** Task instructions **
**a.** Answer these three questions using the account of growing up at Hutton below, and mark each answer (i), (ii) or (iii) to match.
(i) How much time passed before the writer's mother was granted custody?
(ii) What does the name SALUTE stand for?
(iii) Which fundraiser has the writer managed for the past four years?
**b.** Decide whether each statement below agrees with the account of growing up at Hutton. Answer yes or no, and quote the words from the account that settle it.
(i) The writer's brothers moved back in with their mother.
(ii) The writer lived with the mother for about six months before going back to Hutton.
(iii) As president of SALUTE, the writer helped build a home for a family in Mexico.
**c.** Continue the account of growing up at Hutton from its last sentence.

** Page extract **
◆ ◆ ◆ ◆
We went to school every day, had three meals a day and after school snacks, chores, study hours and tutors, caring Houseparents, and a community of support staff that want children to thrive. Hutton quickly became our home. We would visit our mom on weekends and holidays. After a year and a half, my mom was able to get clean, find a job and a home and was granted custody of me and my siblings. Initially, I, and my younger sister moved back with her, while my brothers chose to stay at Hutton. I spent about 6 months with my mother before returning to Hutton, I missed my friends, my school and my Hutton family. At Hutton, I discovered my passion for art and helping others. Our education coordinator at the time, along with some of the older campus youth started a community service group, called SALUTE or Service and Leadership United Through Education. I became a member of this group and regularly volunteered at various community organizations such as Campus Kitchens, Habitat For Humanity, Relay for Life through the American Cancer Society, Christmas Elf helpers for Santa Express, and we also held a clothing and toiletries drive for refugees in Spokane. I eventually became the president of SALUTE and had the opportunity to build a home for a family in Mexico through Amor Ministries as well as build a community garden on the Hutton campus. I learned the value of gratitude and giving back to the community. The staff at Hutton became my mentors, encouraging me to cultivate my voice and my passion for creating art and helping others heal. They modeled for me how to live with courage, discipline and compassion. They also helped me recognize my own resilience. I have had the opportunity to manage the yearly Hutton Christmas tree farm fundraiser for the past four years.
◆ ◆ ◆ ◆
** Data excerpts **
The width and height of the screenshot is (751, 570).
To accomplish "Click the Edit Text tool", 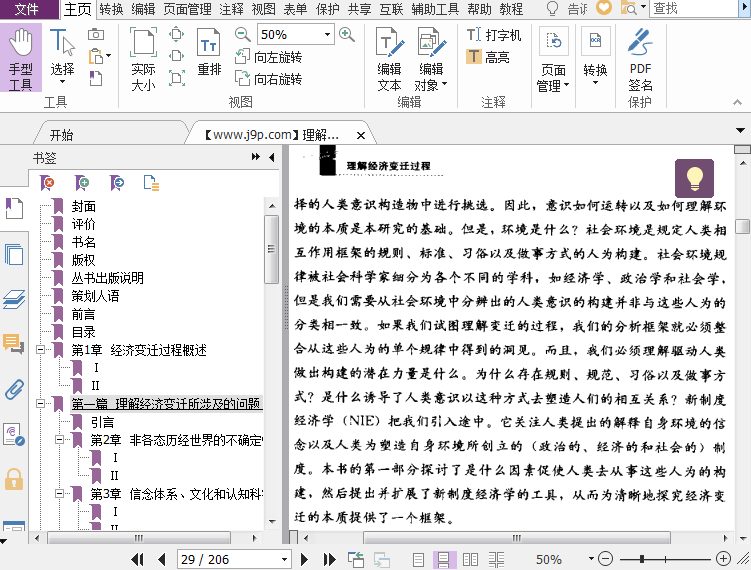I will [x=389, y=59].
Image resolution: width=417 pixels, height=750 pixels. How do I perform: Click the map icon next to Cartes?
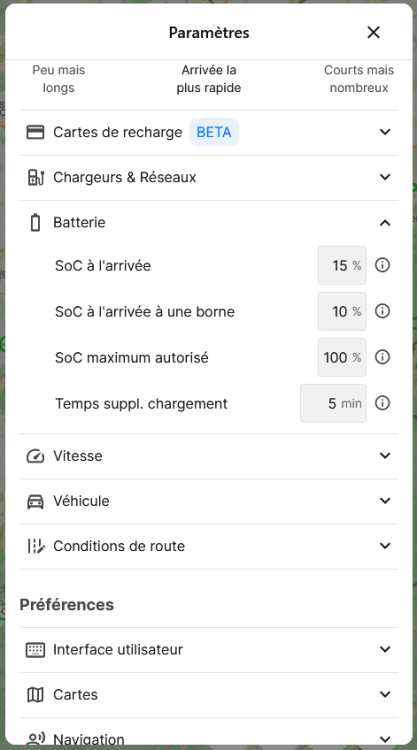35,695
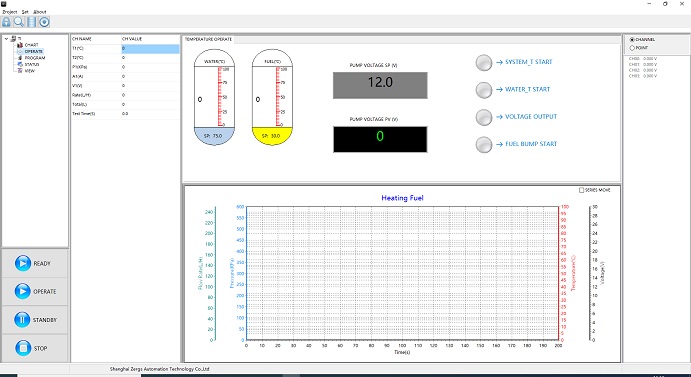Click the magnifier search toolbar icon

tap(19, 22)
◆ ◆ ◆ ◆
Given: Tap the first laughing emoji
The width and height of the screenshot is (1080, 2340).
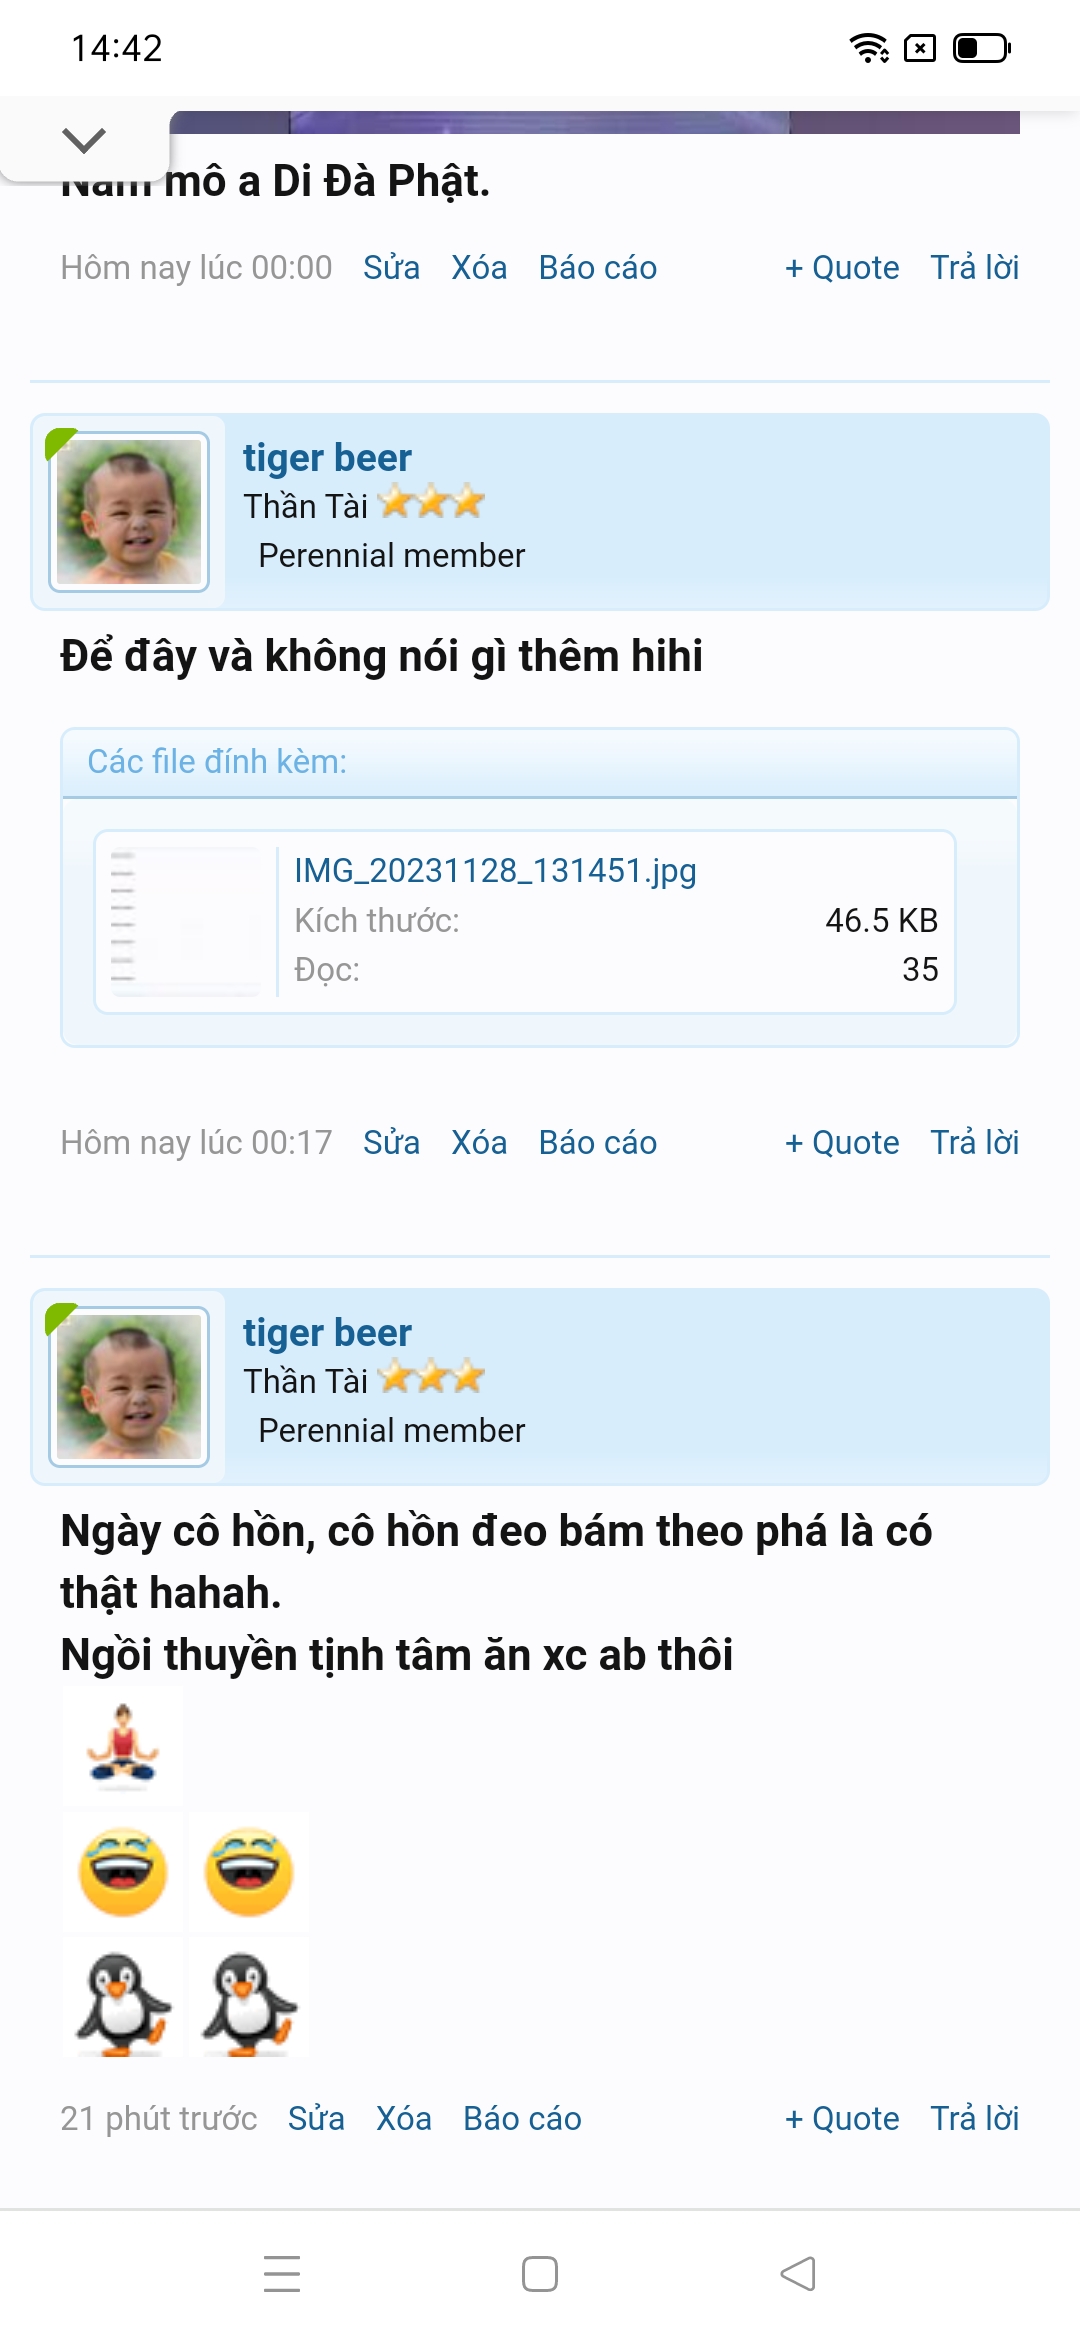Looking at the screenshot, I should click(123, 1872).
◆ ◆ ◆ ◆
** List of answers **
**a.**
(i) A year and a half.
(ii) Service and Leadership United Through Education.
(iii) The yearly Hutton Christmas tree farm fundraiser.

**b.**
(i) No: "while my brothers chose to stay at Hutton."
(ii) Yes: "I spent about 6 months with my mother before returning to Hutton"
(iii) Yes: "I eventually became the president of SALUTE and had the opportunity to build a home for a family in Mexico through Amor Ministries"

**c.**
Though I lived at Hutton for six years of my life, my connection to Hutton I know will be lifelong. It is such a special and unique place that helps children who come from a broken past, journey toward wholeness. While not every child at Hutton has the same story, the Hutton Community works endlessly to provide each child opportunities and nurturing that will help them to be resilient. My heart is filled with gratitude to have had the experiences I have had, good and bad. I have learned so much from my Hutton family and mentors in my life, especially my mom. She fought her way through addiction and a traumatic past of her own and could have easily hardened herself to the cruelties of the world yet, remains a soft, empathic, and compassionate soul determined to help vulnerable and voiceless people find their voices and heal from trauma. I, now, have this same determination, having recently graduated with my BA in Psychology with an Art minor, to continue my education to attain a degree in Art Therapy. With this training, I hope to positively impact and foster healing and hope in the lives of children who have experienced abuse, trauma, and hopelessness. Having worked to have a healthy relationship with my mom, I, now, get privilege of watching her be an amazing parent and grandparent to my children. I, now, have the insight, support and personal resources that I need to break the cycle of abuse that my mother inherited. I, now, have the tools required to raise my two children in a nurturing environment. One in which they have unconditional love so that they can grow without fear of abandonment, in which they are taught courage, gratitude and compassion for all walks of life. My experiences thus far have taught me that home is not a place, but instead the people that nurture, comfort us, and provide the safety and security we need to grow and spread our branches. While, my early years did not provide me with a sense of home, I have since planted deep roots.